## ACTION ITEM
Leave out the pictures and copy each record below exactly.

Top of PROVIDED RECORDS

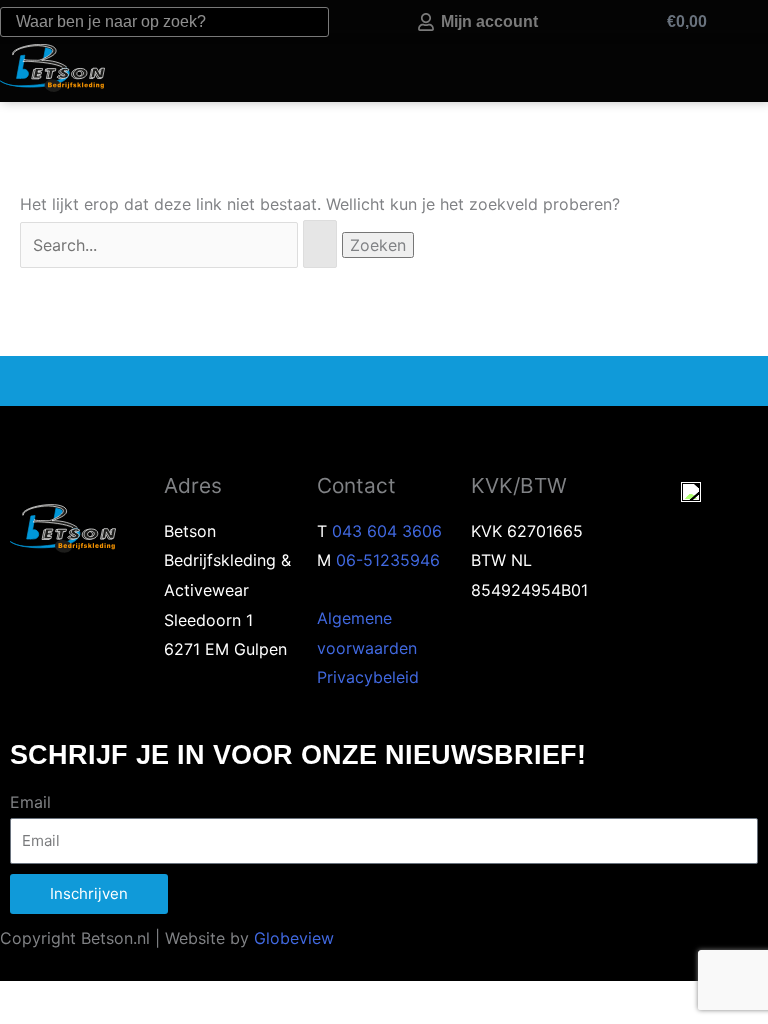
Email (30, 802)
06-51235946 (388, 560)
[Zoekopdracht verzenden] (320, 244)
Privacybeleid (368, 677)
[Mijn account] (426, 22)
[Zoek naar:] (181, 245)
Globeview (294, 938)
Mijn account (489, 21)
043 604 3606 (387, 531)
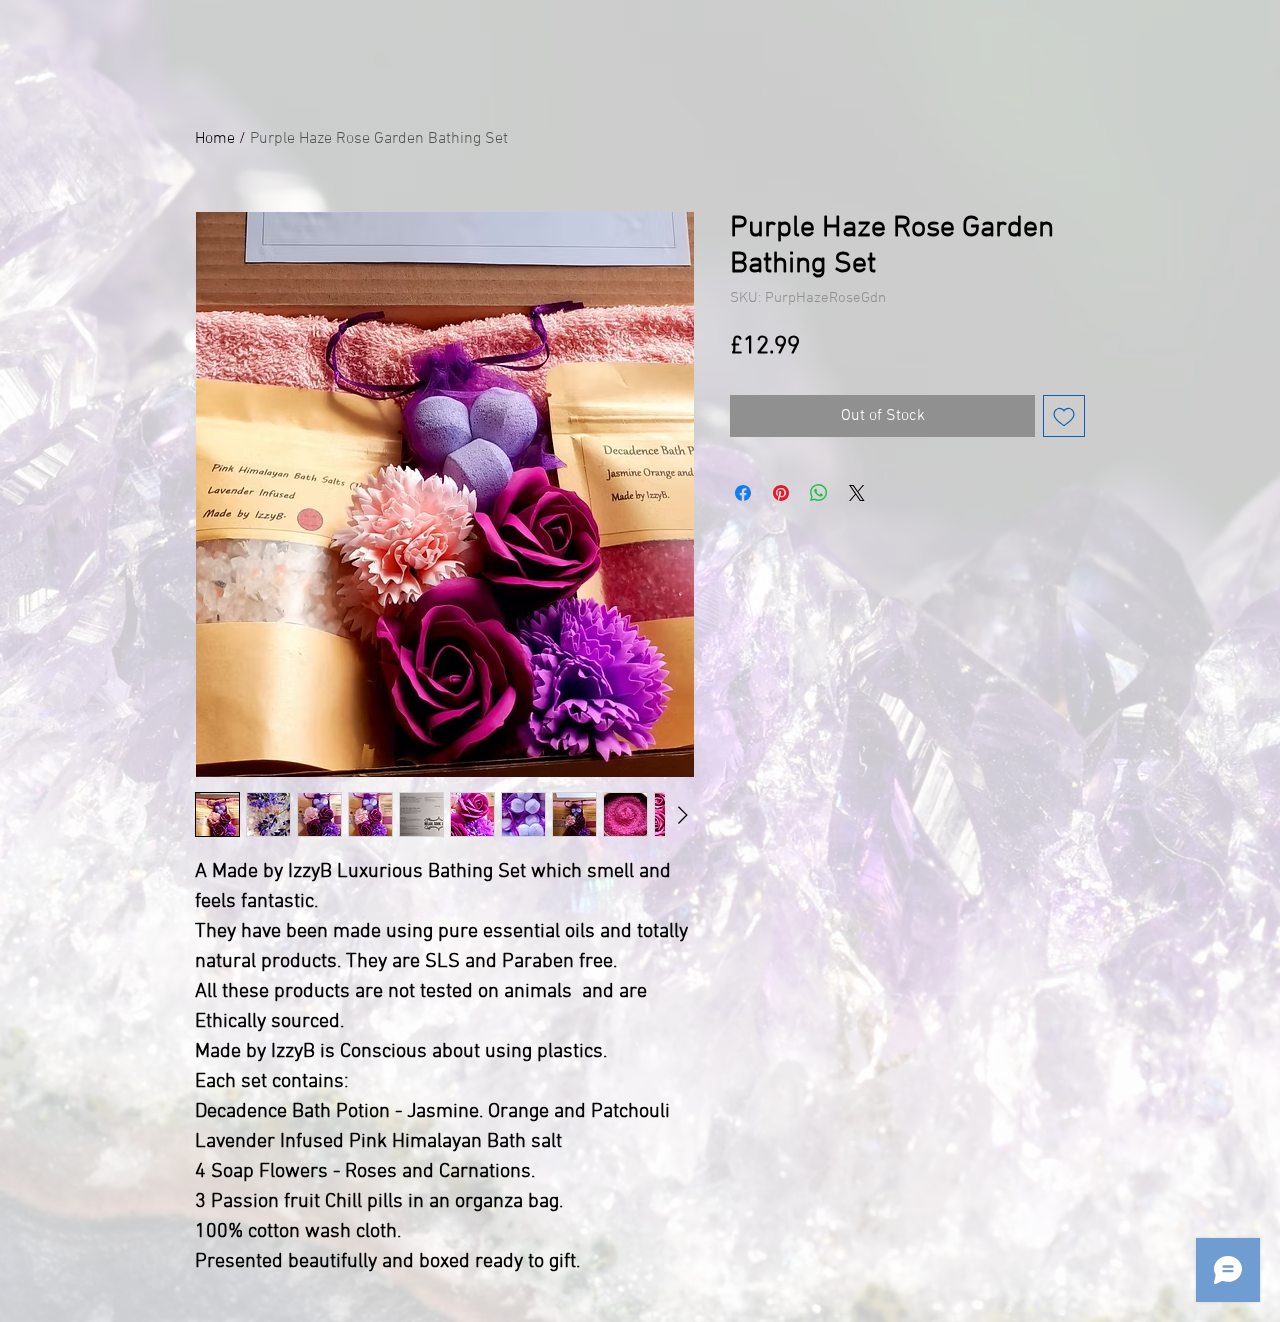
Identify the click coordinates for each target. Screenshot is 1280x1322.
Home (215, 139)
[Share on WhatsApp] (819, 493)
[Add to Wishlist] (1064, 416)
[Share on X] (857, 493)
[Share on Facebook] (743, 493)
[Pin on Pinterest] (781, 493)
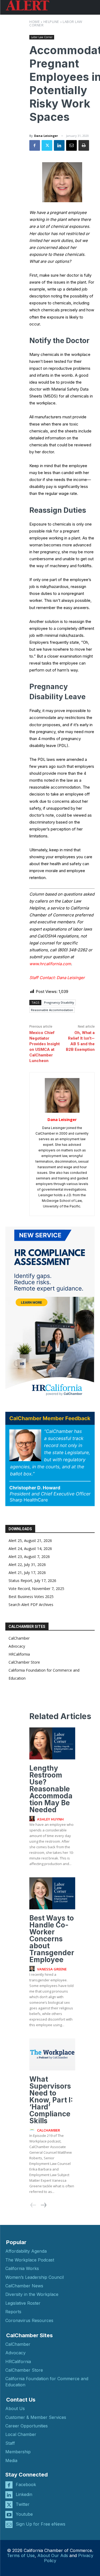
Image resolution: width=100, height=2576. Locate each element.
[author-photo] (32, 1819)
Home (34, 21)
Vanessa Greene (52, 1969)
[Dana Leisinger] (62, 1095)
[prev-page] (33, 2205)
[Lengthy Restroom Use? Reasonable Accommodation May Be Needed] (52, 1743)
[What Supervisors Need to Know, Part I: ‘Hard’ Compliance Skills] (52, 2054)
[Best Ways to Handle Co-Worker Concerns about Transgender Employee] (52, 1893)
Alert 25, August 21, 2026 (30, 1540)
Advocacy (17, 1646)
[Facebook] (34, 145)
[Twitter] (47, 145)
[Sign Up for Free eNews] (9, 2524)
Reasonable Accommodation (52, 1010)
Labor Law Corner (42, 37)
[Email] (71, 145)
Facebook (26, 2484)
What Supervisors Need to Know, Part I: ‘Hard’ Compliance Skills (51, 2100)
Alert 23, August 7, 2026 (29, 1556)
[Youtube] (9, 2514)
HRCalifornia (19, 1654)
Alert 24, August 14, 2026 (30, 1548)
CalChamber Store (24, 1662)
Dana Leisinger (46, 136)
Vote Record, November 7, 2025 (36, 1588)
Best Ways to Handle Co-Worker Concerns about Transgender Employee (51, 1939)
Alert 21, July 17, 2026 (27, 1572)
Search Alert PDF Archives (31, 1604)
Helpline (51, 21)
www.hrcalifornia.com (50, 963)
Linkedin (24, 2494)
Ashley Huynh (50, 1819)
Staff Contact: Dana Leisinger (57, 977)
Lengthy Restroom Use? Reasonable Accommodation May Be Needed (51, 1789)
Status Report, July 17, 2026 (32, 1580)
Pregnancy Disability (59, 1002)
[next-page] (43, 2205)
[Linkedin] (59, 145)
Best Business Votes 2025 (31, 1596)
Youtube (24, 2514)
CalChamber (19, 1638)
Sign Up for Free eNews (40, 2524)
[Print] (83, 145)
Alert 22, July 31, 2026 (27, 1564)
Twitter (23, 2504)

Bottom of PROVIDED RECORDS

## REPLY TO THE TASK
Email (30, 802)
06-51235946 (388, 560)
[Zoekopdracht verzenden] (320, 244)
Privacybeleid (368, 677)
[Mijn account] (426, 22)
[Zoek naar:] (181, 245)
Globeview (294, 938)
Mijn account (489, 21)
043 604 3606 (387, 531)
Identify the click coordinates for each target. Screenshot is 1280x1322.
Home (215, 139)
[Share on WhatsApp] (819, 493)
[Add to Wishlist] (1064, 416)
[Share on X] (857, 493)
[Share on Facebook] (743, 493)
[Pin on Pinterest] (781, 493)
Image resolution: width=100, height=2576. Locate each element.
[author-photo] (32, 1819)
Home (34, 21)
Vanessa Greene (52, 1969)
[Dana Leisinger] (62, 1095)
[prev-page] (33, 2205)
[Lengthy Restroom Use? Reasonable Accommodation May Be Needed] (52, 1743)
[What Supervisors Need to Know, Part I: ‘Hard’ Compliance Skills] (52, 2054)
[Best Ways to Handle Co-Worker Concerns about Transgender Employee] (52, 1893)
Alert 25, August 21, 2026 (30, 1540)
Advocacy (17, 1646)
[Facebook] (34, 145)
[Twitter] (47, 145)
[Sign Up for Free eNews] (9, 2524)
Reasonable Accommodation (52, 1010)
Labor Law Corner (42, 37)
[Email] (71, 145)
Facebook (26, 2484)
What Supervisors Need to Know, Part I: ‘Hard’ Compliance Skills (51, 2100)
Alert 23, August 7, 2026 (29, 1556)
[Youtube] (9, 2514)
HRCalifornia (19, 1654)
Alert 24, August 14, 2026 (30, 1548)
CalChamber Store (24, 1662)
Dana Leisinger (46, 136)
Vote Record, November 7, 2025 (36, 1588)
Best Ways to Handle Co-Worker Concerns about Transgender Employee (51, 1939)
Alert 21, July 17, 2026 (27, 1572)
Search Alert PDF Archives (31, 1604)
Helpline (51, 21)
www.hrcalifornia.com (50, 963)
Linkedin (24, 2494)
Ashley Huynh (50, 1819)
Staff Contact: Dana Leisinger (57, 977)
Lengthy Restroom Use? Reasonable Accommodation May Be Needed (51, 1789)
Status Report, July 17, 2026 (32, 1580)
Pregnancy Disability (59, 1002)
[next-page] (43, 2205)
[Linkedin] (59, 145)
Best Business Votes 2025 (31, 1596)
Youtube (24, 2514)
CalChamber (19, 1638)
Sign Up for Free eNews (40, 2524)
[Print] (83, 145)
Alert 22, July 31, 2026 (27, 1564)
Twitter (23, 2504)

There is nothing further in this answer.